**Tasks to carry out:**
- 1) Update the radiator fan and ABS sound thread from "I mean the car's" to "of snow. Related?", changing "snow" to "ice".
- 2) In the radiator fan and ABS sound thread, what does Rockford say happens a few seconds after starting a car that has sat all night?

# Radiator fan / ABS test fart sound



## Rockford (Jan 28, 2005)

Anyone noticed that their radiator fan comes on almost right after you start the vehicle...regardless of temperature?
I mean the car's been sitting all night, you start it up, and a few seconds after the fans kicks on. Is this normal?

Also, you know that fart-like sound you hear from the vehicle after you've started up and driven a few feet. I heard on here that this was normal as it was some sort of ABS system self-test. I used to hear it all the time. Now it's definitely not there as much. It used to be every day without fail. What gives? Coincedently, the ABS actually engaged for the first time ever last week when we got the dumping of snow. Related?


----------



## wasabi4ever (Aug 27, 2005)

that is very funny... "fart like"
To be honest, my vehicle does that too but i never bother to ask... but i wouldnt' say its fart-like sound.
Everytime i backed out of my drive way and put it in drive, the first few feets then there is a quick sounds like coming from the brakes, seems like grinding for a quick second. But I haven't really pay attention to it anymore so i don't know if it still there.
I wonder the same thing too, is that normal ?


----------



## aussietrail (Sep 24, 2004)

wasabi4ever said:


> that is very funny... "fart like"
> To be honest, my vehicle does that too but i never bother to ask... but i wouldnt' say its fart-like sound.
> Everytime i backed out of my drive way and put it in drive, the first few feets then there is a quick sounds like coming from the brakes, seems like grinding for a quick second. But I haven't really pay attention to it anymore so i don't know if it still there.
> I wonder the same thing too, is that normal ?


ABS self-testing sound and it's good that you can still hear it, if you don't, you will have problems


----------



## wasabi4ever (Aug 27, 2005)

So does your X still do that AussieTrail ???
I thnk your is about 3 yrs old now right ? I feel much better then.
I was wondering at the beginning why it does that only when you turned on yoru car and start going. Even after you parked it for about 3 mins, you start up your car and there it is again.
They should mention that in the manual, i read the whole book when i got the X but i dont' remember anything about that.
But good thing i read it, otherwise i'll be like lots of people on here who think somethings wrong with their X because the thermometer blinking at 3*C and lower.



aussietrail said:


> ABS self-testing sound and it's good that you can still hear it, if you don't, you will have problems


----------

**Provided data:**

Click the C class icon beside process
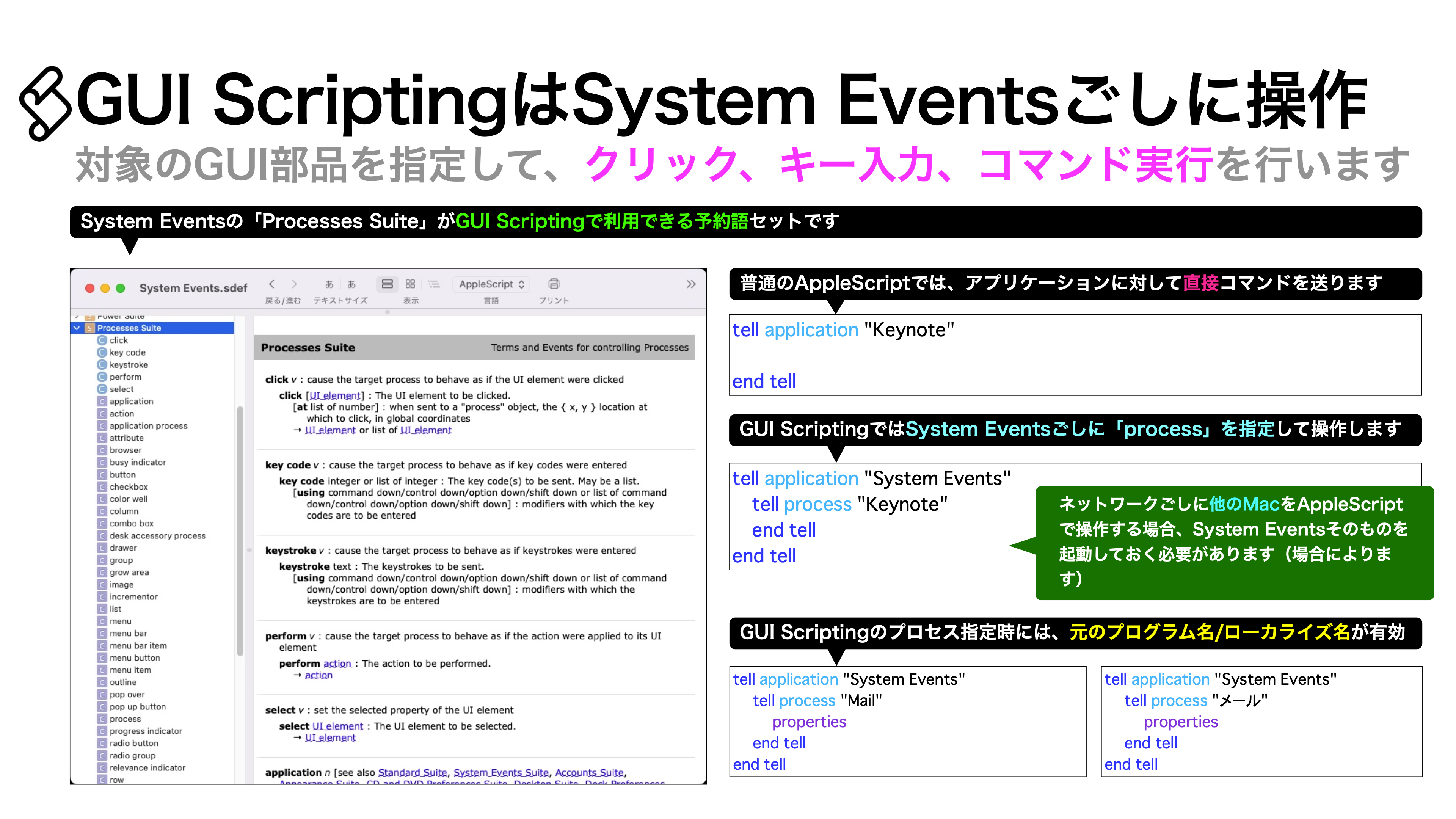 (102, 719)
...
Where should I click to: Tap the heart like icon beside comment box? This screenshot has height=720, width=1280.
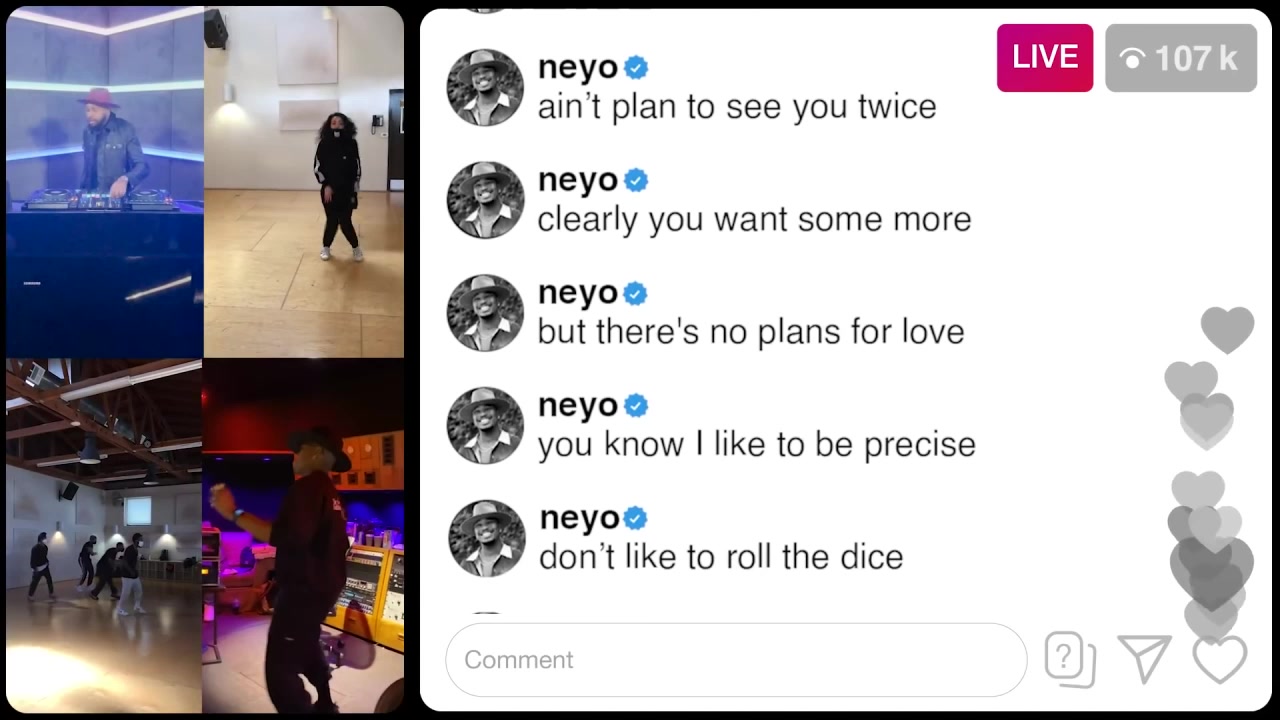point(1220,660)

**Completed exercise:**
- 1)
I mean the car's been sitting all night, you start it up, and a few seconds after the fans kicks on. Is this normal?

Also, you know that fart-like sound you hear from the vehicle after you've started up and driven a few feet. I heard on here that this was normal as it was some sort of ABS system self-test. I used to hear it all the time. Now it's definitely not there as much. It used to be every day without fail. What gives? Coincedently, the ABS actually engaged for the first time ever last week when we got the dumping of ice. Related?

- 2) The radiator fans kick on.